Arbeitswelten 2000irgendwann

Am 29.11.2017 trafen sich 15 Unternehmer zum Frühstück und zum Austausch über die Arbeitswelt der Zukunft bei der Kanzlei Hohenstein in Bad Nauheim.

Schwerpunkt der Diskussion waren Digitalisierung, maximale Verfügbarkeit und technische Möglichkeiten, die die Arbeitswelt radikal ändern wird. Wie können wir dem begegnen und wie kann ein Unternehmernetzwerk wie der BVMW hilfreich unterstützen?

Beginnt sich unser Berufsleben jenseits traditioneller Bürozeiten hin zu einer jederzeitigen Verfügbarkeit zu entwickeln? Steuern technologische Entwicklungen unsere Verhaltensweisen oder steuern wir (noch) die technologischen Entwicklungen? Wie kann es uns gelingen, Rationalisierung, Synergie und die vielbeschworene Disruption in unserem wohlverstandenen Sinne einzusetzen?

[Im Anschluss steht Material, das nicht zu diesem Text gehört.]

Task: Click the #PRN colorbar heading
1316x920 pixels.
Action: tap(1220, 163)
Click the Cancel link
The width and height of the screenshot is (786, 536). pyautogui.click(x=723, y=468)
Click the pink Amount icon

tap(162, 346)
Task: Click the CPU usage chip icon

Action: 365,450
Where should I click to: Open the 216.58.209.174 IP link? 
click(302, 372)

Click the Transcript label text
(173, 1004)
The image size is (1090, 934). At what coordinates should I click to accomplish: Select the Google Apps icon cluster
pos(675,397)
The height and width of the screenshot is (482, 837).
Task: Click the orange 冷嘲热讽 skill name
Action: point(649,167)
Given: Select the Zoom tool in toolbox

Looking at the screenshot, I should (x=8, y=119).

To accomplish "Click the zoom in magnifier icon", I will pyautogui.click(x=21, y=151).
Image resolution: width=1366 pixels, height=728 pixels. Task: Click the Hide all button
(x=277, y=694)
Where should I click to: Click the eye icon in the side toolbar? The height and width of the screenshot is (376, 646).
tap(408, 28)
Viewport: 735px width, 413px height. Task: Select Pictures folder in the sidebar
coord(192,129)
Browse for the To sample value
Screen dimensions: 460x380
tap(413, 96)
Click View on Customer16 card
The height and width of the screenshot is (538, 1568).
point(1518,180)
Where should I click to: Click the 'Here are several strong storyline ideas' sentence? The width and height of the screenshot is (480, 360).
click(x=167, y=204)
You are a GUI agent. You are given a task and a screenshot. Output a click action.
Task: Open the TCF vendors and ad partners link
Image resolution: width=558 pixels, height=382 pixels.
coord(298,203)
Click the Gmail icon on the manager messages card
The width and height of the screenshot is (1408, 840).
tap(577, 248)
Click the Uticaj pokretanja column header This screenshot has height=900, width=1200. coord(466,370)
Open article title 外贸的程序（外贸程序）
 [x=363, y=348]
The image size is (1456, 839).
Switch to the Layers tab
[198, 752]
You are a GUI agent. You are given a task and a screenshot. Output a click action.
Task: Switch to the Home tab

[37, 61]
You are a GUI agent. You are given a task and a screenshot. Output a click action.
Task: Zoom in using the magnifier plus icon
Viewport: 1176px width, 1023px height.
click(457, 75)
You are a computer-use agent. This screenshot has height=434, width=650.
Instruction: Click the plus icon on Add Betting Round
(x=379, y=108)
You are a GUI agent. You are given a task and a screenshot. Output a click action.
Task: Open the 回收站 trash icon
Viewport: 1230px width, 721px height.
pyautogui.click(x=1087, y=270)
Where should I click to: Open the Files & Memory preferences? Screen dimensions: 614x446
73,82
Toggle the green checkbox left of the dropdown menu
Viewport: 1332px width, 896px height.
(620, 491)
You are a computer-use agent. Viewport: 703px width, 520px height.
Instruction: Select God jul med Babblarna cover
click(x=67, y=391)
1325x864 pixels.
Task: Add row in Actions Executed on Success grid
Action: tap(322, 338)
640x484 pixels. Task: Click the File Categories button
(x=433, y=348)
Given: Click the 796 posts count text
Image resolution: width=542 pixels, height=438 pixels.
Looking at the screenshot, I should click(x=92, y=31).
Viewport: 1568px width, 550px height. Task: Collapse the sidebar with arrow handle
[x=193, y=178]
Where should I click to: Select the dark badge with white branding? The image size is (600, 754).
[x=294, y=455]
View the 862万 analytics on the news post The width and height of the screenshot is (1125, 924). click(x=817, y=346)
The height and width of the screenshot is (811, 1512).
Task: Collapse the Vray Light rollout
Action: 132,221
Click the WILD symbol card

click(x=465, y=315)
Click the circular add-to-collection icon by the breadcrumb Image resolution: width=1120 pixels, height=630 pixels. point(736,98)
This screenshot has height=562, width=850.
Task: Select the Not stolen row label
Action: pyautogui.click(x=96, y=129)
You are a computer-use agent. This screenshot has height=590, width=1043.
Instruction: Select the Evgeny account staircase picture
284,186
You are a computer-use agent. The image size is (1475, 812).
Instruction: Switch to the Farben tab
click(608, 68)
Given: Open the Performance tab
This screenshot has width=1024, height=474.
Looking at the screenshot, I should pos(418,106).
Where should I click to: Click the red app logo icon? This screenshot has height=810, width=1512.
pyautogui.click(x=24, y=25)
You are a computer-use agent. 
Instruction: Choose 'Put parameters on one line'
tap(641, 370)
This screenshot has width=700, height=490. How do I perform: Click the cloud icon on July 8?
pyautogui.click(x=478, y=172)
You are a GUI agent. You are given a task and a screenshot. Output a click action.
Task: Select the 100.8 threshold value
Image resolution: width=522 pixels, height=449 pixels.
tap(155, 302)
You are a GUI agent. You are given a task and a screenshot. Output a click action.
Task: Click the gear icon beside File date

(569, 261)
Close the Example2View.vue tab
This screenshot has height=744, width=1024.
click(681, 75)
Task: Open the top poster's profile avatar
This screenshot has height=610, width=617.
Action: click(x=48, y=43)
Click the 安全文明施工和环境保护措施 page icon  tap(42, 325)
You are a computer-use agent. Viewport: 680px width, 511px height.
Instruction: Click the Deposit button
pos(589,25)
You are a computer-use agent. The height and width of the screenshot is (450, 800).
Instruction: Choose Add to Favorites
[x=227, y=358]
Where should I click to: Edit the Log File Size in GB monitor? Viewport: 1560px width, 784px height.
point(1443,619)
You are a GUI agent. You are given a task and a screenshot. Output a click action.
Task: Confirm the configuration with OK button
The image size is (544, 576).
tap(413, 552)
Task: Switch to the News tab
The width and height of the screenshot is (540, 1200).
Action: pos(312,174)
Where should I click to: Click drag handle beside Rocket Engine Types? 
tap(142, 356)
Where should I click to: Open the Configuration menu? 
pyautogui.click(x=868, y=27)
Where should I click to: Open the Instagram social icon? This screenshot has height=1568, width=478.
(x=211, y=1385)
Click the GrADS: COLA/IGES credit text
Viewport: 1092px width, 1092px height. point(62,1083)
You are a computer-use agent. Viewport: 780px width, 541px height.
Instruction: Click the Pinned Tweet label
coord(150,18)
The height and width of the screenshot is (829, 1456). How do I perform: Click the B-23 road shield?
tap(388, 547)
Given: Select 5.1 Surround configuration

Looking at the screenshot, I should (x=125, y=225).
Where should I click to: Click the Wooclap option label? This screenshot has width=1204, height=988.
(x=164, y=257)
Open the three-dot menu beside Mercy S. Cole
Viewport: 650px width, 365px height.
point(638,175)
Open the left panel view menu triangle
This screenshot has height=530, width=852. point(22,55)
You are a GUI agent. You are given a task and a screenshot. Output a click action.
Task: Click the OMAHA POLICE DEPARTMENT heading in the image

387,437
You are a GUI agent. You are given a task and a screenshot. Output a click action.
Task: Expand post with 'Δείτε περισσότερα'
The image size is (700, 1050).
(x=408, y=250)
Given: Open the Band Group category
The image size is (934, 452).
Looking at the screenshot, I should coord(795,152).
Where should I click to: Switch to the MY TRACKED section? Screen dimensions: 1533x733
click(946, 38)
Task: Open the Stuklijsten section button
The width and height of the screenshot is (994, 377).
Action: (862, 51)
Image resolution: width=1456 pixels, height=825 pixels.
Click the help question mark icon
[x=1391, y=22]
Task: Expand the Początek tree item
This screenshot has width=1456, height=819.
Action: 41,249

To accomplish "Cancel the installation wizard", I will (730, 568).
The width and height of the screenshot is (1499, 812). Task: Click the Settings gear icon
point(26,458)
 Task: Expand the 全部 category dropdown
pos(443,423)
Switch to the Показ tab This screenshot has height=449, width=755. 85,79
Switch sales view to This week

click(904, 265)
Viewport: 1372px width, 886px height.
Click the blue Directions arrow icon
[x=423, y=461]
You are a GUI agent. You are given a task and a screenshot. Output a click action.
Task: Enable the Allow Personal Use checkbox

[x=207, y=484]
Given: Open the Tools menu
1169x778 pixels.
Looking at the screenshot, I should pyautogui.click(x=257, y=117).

Dr. Peter Kath (Kanzlei Hohenstein in Bad Nauheim) führte kurz in das Thema aus seiner Sicht ein. Die Arbeit wird wieder entkoppelt, zum  Beispiel die Arbeit vom Arbeitsplatz. Es werden viele Orte geben, an denen man arbeiten kann. Aber Arbeits- und Privatleben werden dadurch sich wieder verschmelzen. Die Chancen liegen auf der Hand, manchen kommen flexible Arbeitszeiten sehr entgegen, oder mit der Möglichkeit im Homeoffice zu arbeiten entgeht man den Zeitverlusten im täglichen Stau. Aber dem stehen auch Risiken gegenüber, selbst qualifizierte Tätigkeiten werden durch die Digitalisierung wegfallen. „Auch Rechts- und Steuerberatung lassen sich zum Teil durch Algorithmen erledigen“, so Kath in seinen Ausführungen, „und wir sind oft genug flexibel bis zum Burnout.

In der sich anschließenden angeregten Diskussion brachten alle Teilnehmer wichtige Punkt aus ihrer jeweiligen Sicht ein. Ein Fazit ist schwer zu ziehen, jedoch lässt sich eines sagen, der Fokus aller Veränderungen muss auf den Menschen und deren Beziehungen liegen. Werden hier gute Strukturen der Zusammenarbeit, sei es über Tandem-Arbeitsplätzen oder die Verständigung aller Generationen im Unternehmen, ermöglich, lässt sich die passende Technologie finden; als Hilfe und Unterstützung und nicht als Selbstzweck. Heute ist es nicht mehr möglich irgendwas mit der Gießkanne zu verordnen.

Gewünscht ist, dass der BVMW in der Region sich der Themen annimmt und sich Unternehmer bei Roundtablegesprächen über die unterschiedlichen Facetten austauschen können.